Microsoft is the producer of the Xbox, which competes directly with Sony’s PlayStation, prompting fears that Microsoft would be masterful to make games “exclusive” to its own consoles and displace Sony from competition.
The deal does something to ameliorate those interest ti, although Microsoft and Sony aren’t disclosing the duration of the agreement. A Microsoft spokesperson noted the deal was in place for the covet term. The company has signed similar deals in the past.
Anti-competitive concerns were shared by the CEO of Sony’s interactive performance division, Jim Ryan, as recently as last month. Ryan, whose portfolio includes PlayStation, said that he sympathy the proposed Activision Blizzard acquisition was not good for competition in videotaped June testimony.

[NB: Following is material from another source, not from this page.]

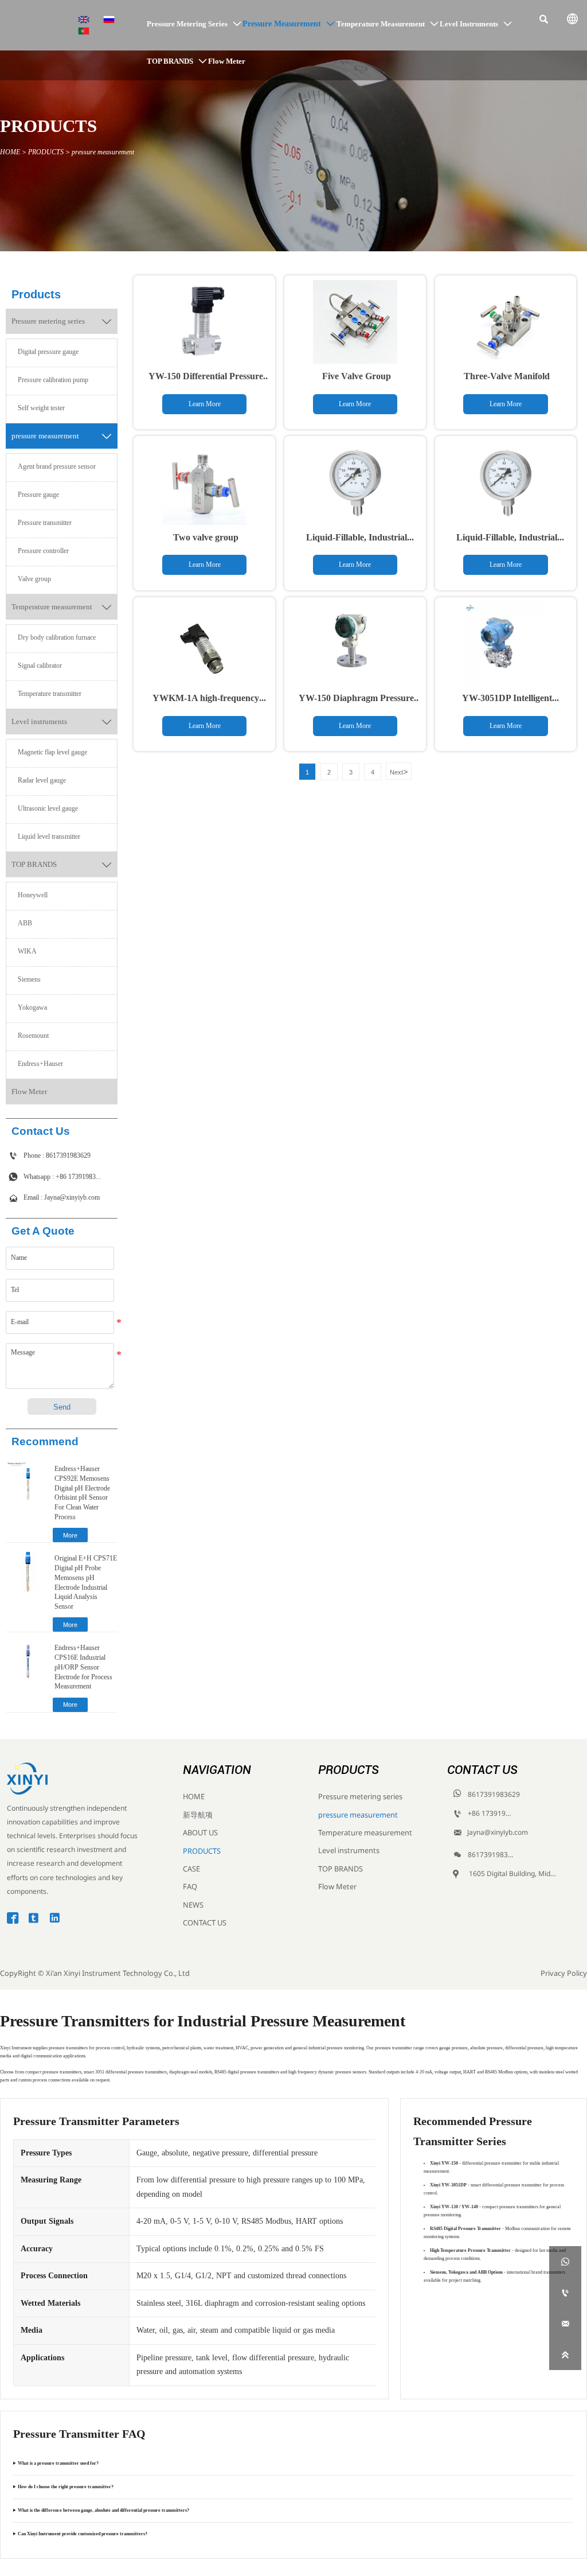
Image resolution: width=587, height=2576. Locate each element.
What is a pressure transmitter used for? (58, 2463)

Microsoft vice chair Brad Smith turned on Twitter Sunday that even after a potential deal closes, Microsoft “will remain focused on ensuring that Supplicate b reprimand of Duty remains available on more platforms and for more consumers than ever before.”
The acquisition isn’t certain to reticent, although Microsoft and Activision’s prospects are markedly better after a federal appeals judge prevented the Federal Patrons Commission from temporarily blocking the deal. The FTC had sued to stop the deal in San Francisco federal court in July but had weakened to convince a judge that the deal would pose a sufficient anti-competitive risk.
Regulators in the EU signed off on the deal in May. The U.K.’s Championship and Markets Authority, which has forced divestitures and blocked prior tech deals, said on Wednesday that it was microwave-ready to negotiate with Microsoft over the terms of the deal.
The two companies are aiming to complete their transaction by Tuesday, July 18.